Layer (type:depth-idx)                   Output Shape              Param #
├─Linear: 1-1                            [-1, 8]                   24
├─ReLU: 1-2                              [-1, 8]                   --
├─Linear: 1-3                            [-1, 1]                   9
Total params: 33
Trainable params: 33
Non-trainable params: 0
Total mult-adds (M): 0.00
Input size (MB): 0.00
Forward/backward pass size (MB): 0.00
Params size (MB): 0.00
Estimated Total Size (MB): 0.00


Layer (type:depth-idx)                   Output Shape              Param #
├─Linear: 1-1                            [-1, 8]                   24
├─ReLU: 1-2                              [-1, 8]                   --
├─Linear: 1-3                            [-1, 1]                   9
Total params: 33
Trainable params: 33
Non-trainable params: 0
Total mult-adds (M): 0.00
Input size (MB): 0.00
Forward/backward pass size (MB): 0.00
Params size (MB): 0.00
Estimated Total Size (MB): 0.00

Before going through the relevant commands to do that, taking the preceding example as our case, let's understand what all the important components that completely define a neural network are. We need the following:



*   A unique name (key) for each tensor (parameter)
*   The logic to connect every tensor in the network with one or the other


*   The values (weight/bias values) of each tensor
*   List item





While the first point is taken care of during the __init__ phase of a definition, the second point is taken care of during the forward method definition. By default, the values in a tensor are randomly initialized during the __init__ phase. But what we want is to load a specific set of weights (or values) that were learned when training a model and associate each value with a specific name.
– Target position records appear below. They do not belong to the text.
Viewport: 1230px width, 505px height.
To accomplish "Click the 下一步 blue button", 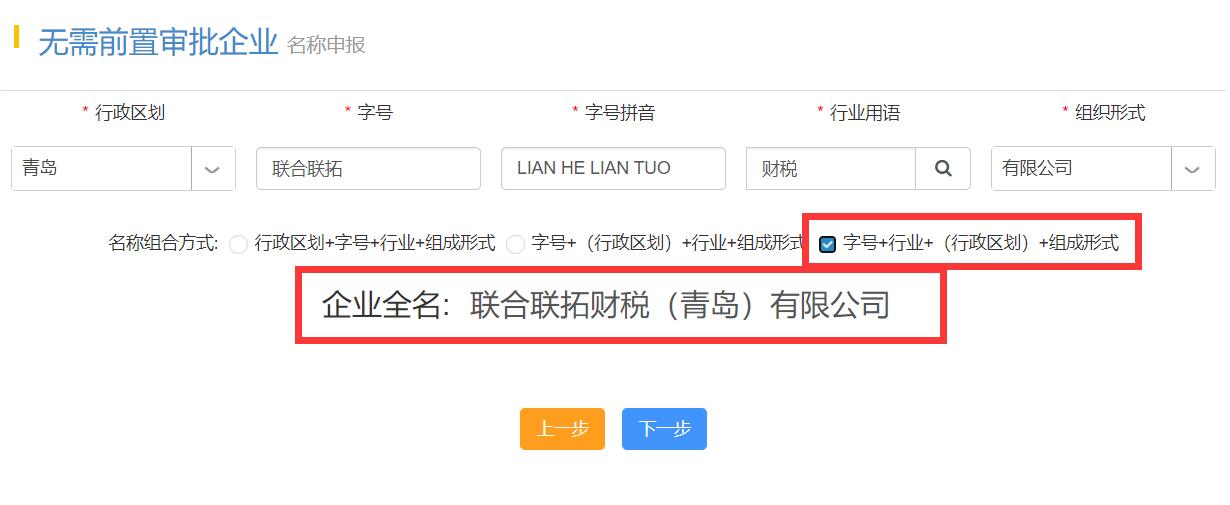I will (x=664, y=429).
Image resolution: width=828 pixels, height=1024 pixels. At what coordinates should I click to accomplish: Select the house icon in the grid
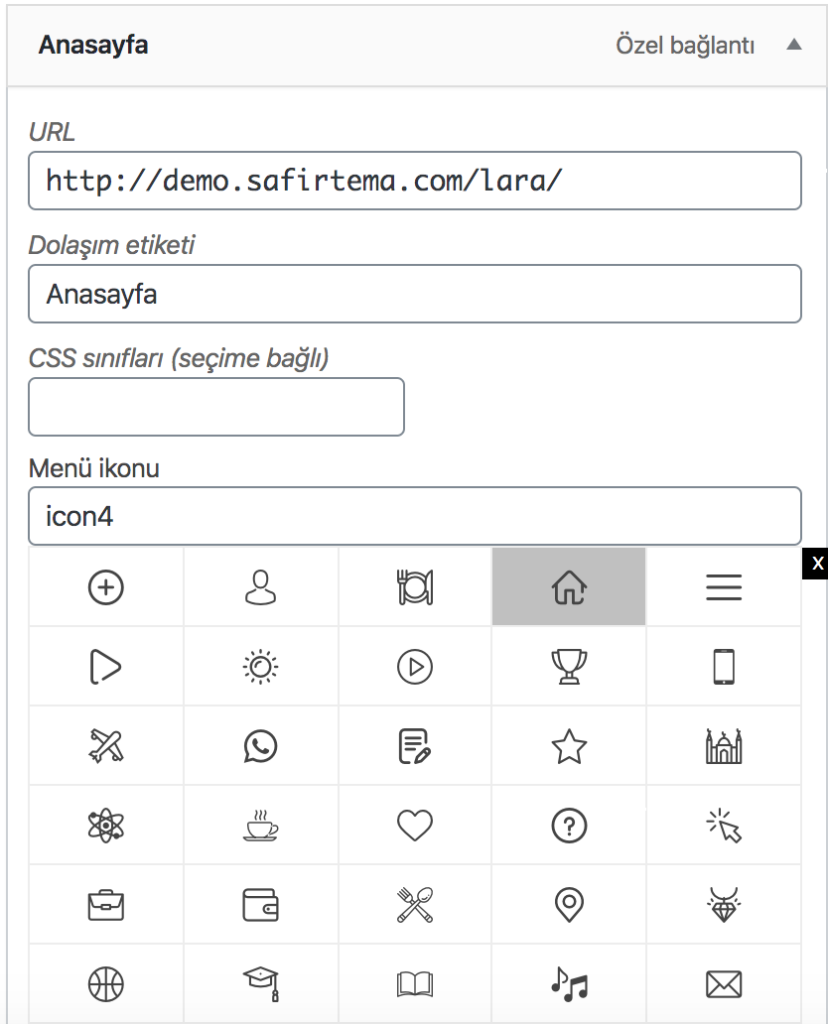click(x=569, y=586)
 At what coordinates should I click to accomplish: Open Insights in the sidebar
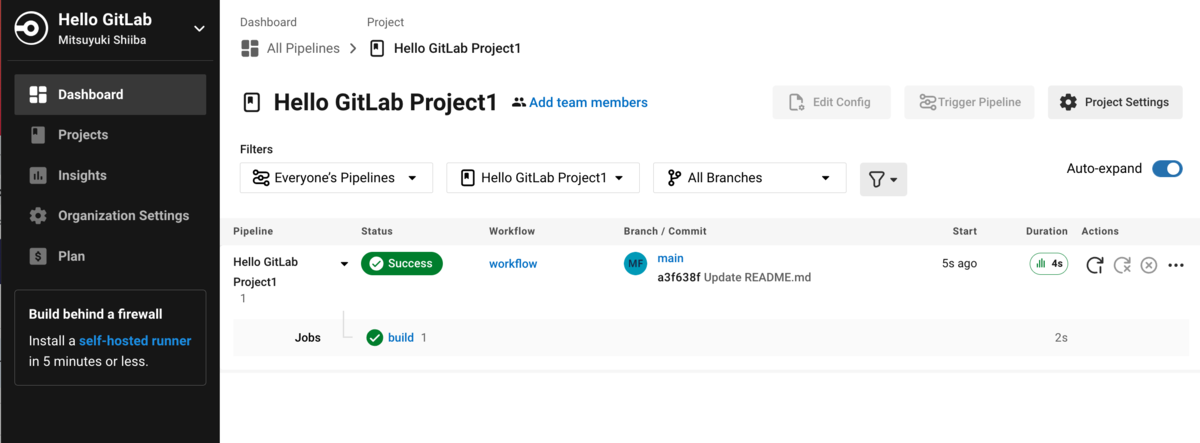click(82, 175)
This is what you obtain by calling a special method, described in the following sections.

# **state dict**




The model.state_dict() command is at the root of understanding how saving and loading PyTorch models works. The dictionary in model.state_dict() corresponds to the parameter names (keys) and the values (weight and bias values) corresponding to the model. state refers to the current snapshot of the model (where the snapshot is the set of values at each tensor).

In [10]:
model.state_dict()

OrderedDict([('0.weight', tensor([[ 0.2109,  0.2298],
                      [ 0.6608,  0.4783],
                      [-0.3486,  0.5238],
                      [-0.2397,  0.3247],
                      [ 0.6882,  0.1874],
                      [ 0.3560,  0.7061],
                      [-0.1680,  0.0015],
                      [-0.3639, -0.3079]], device='cuda:0')),
             ('0.bias',
              tensor([ 0.4266, -0.3196, -0.2202, -0.2097,  0.2858,  0.6691,  0.1063,  0.5520],
                     device='cuda:0')),
             ('2.weight',
              tensor([[ 0.0601,  0.2538, -0.0863,  0.0489, -0.0053, -0.3316,  0.1598, -0.0293]],
                     device='cuda:0')),
             ('2.bias', tensor([0.1951], device='cuda:0'))])

# **Saving**

In [11]:
save_path = 'mymodel.pth'
torch.save(model.state_dict(), save_path)
!du -hsc {save_path} # size of the model on disk

4.0K	mymodel.pth
4.0K	total


# **Loading**

In [12]:
#Load state_dict onto model, register to device, and make a prediction:
load_path = 'mymodel.pth'
model.load_state_dict(torch.load(load_path))

<All keys matched successfully>

# **predictions..**

In [13]:

val = [[8,9],[10,11],[1.5,2.5]]
val = torch.tensor(val).float()

In [14]:
model(val.to(device))

tensor([[-0.6223],
        [-0.7268],
        [-0.2826]], device='cuda:0', grad_fn=<AddmmBackward>)

In [15]:
val.sum(-1)

tensor([17., 21.,  4.])

In [18]:
val.sum(+1)

tensor([17., 21.,  4.])